___ INPUT DATA

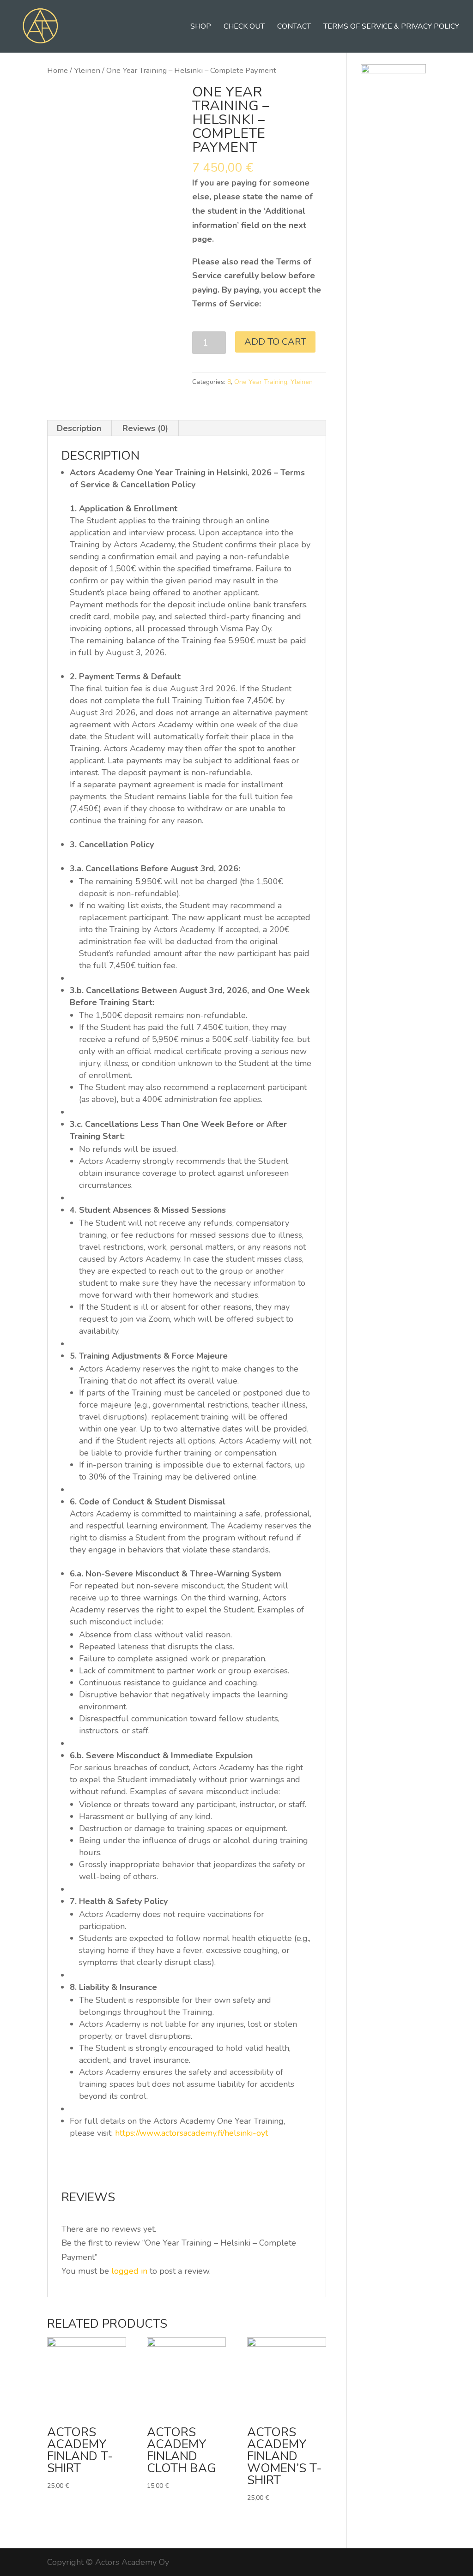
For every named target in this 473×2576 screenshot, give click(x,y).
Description (79, 428)
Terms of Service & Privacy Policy (391, 27)
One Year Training (260, 381)
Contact (294, 27)
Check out (244, 27)
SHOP (200, 27)
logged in (129, 2270)
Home (57, 70)
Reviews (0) (145, 428)
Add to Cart (275, 341)
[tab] (79, 428)
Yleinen (87, 70)
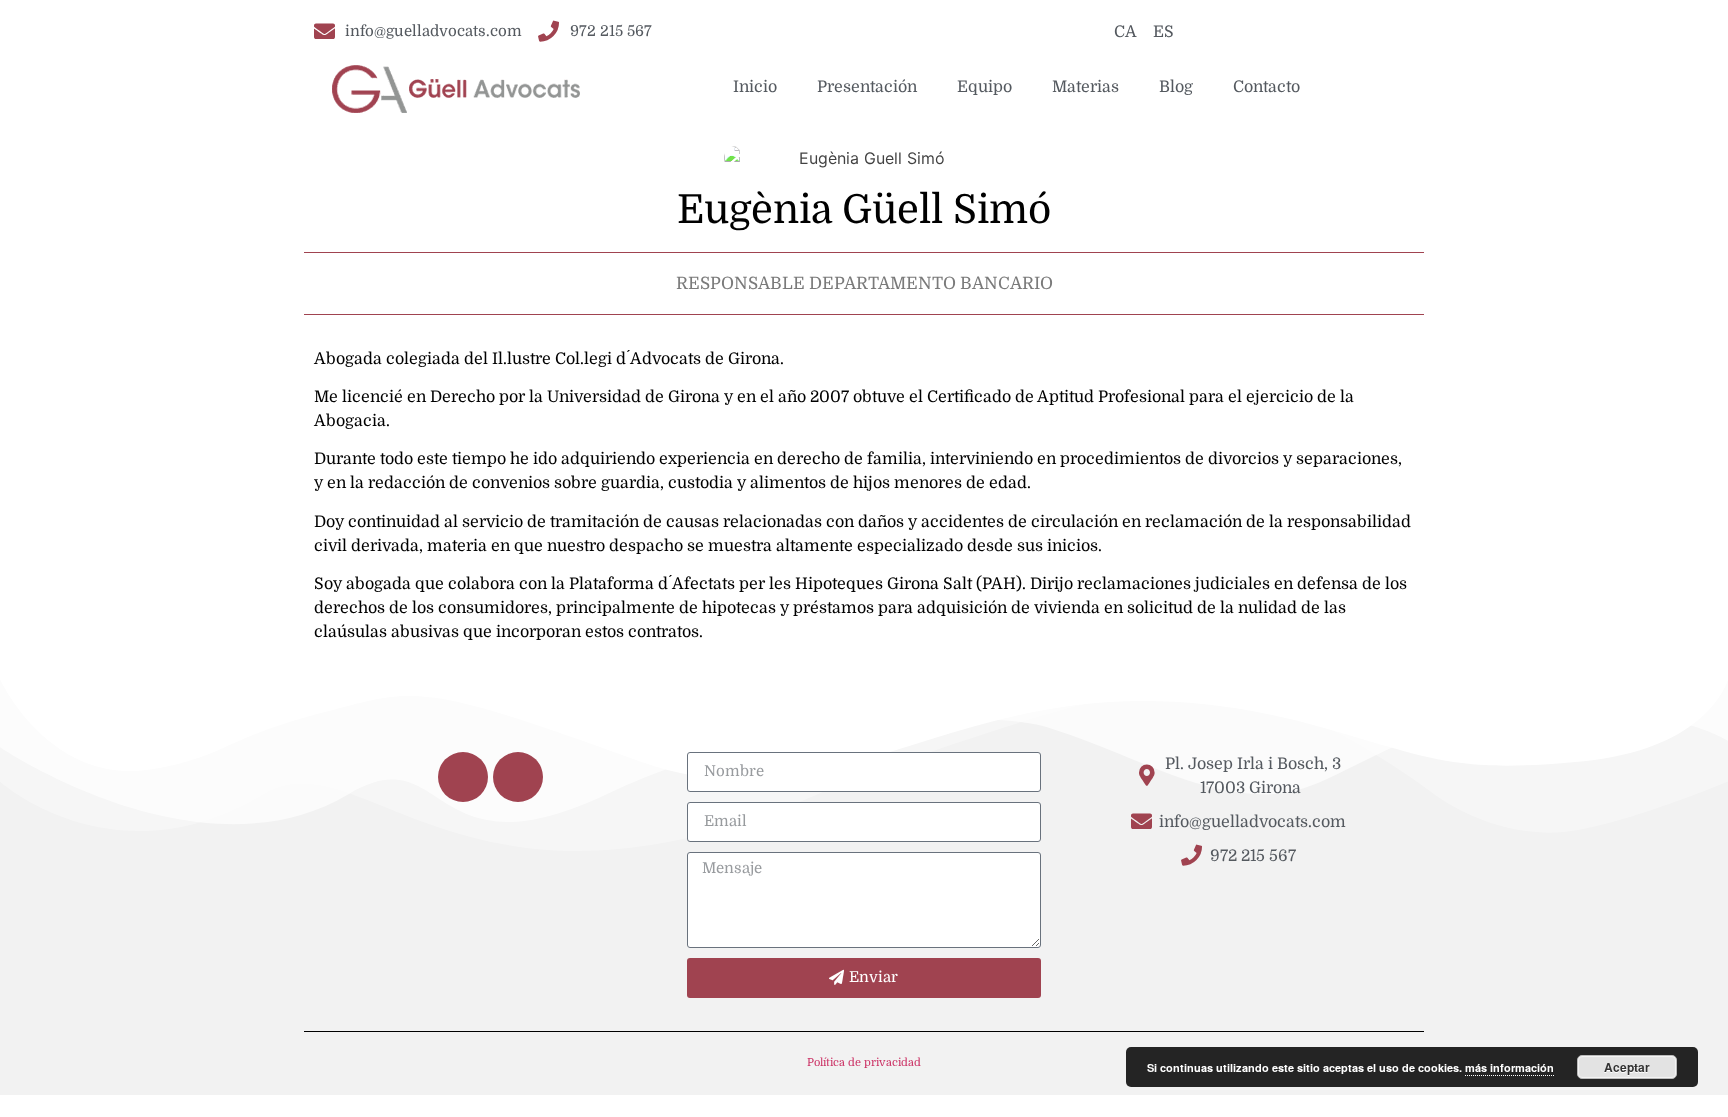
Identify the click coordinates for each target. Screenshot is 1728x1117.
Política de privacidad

______

▶ EXERCISE:
Each entry above is to be given again exactly, and any image in it is to be dropped.

▶ TASK ANSWER:
For every named target in this 473×2576 screenshot, give click(x,y).
Description (79, 428)
Terms of Service & Privacy Policy (391, 27)
One Year Training (260, 381)
Contact (294, 27)
Check out (244, 27)
SHOP (200, 27)
logged in (129, 2270)
Home (57, 70)
Reviews (0) (145, 428)
Add to Cart (275, 341)
[tab] (79, 428)
Yleinen (87, 70)
Identify the click coordinates for each target. Screenshot is 1728x1117.
Política de privacidad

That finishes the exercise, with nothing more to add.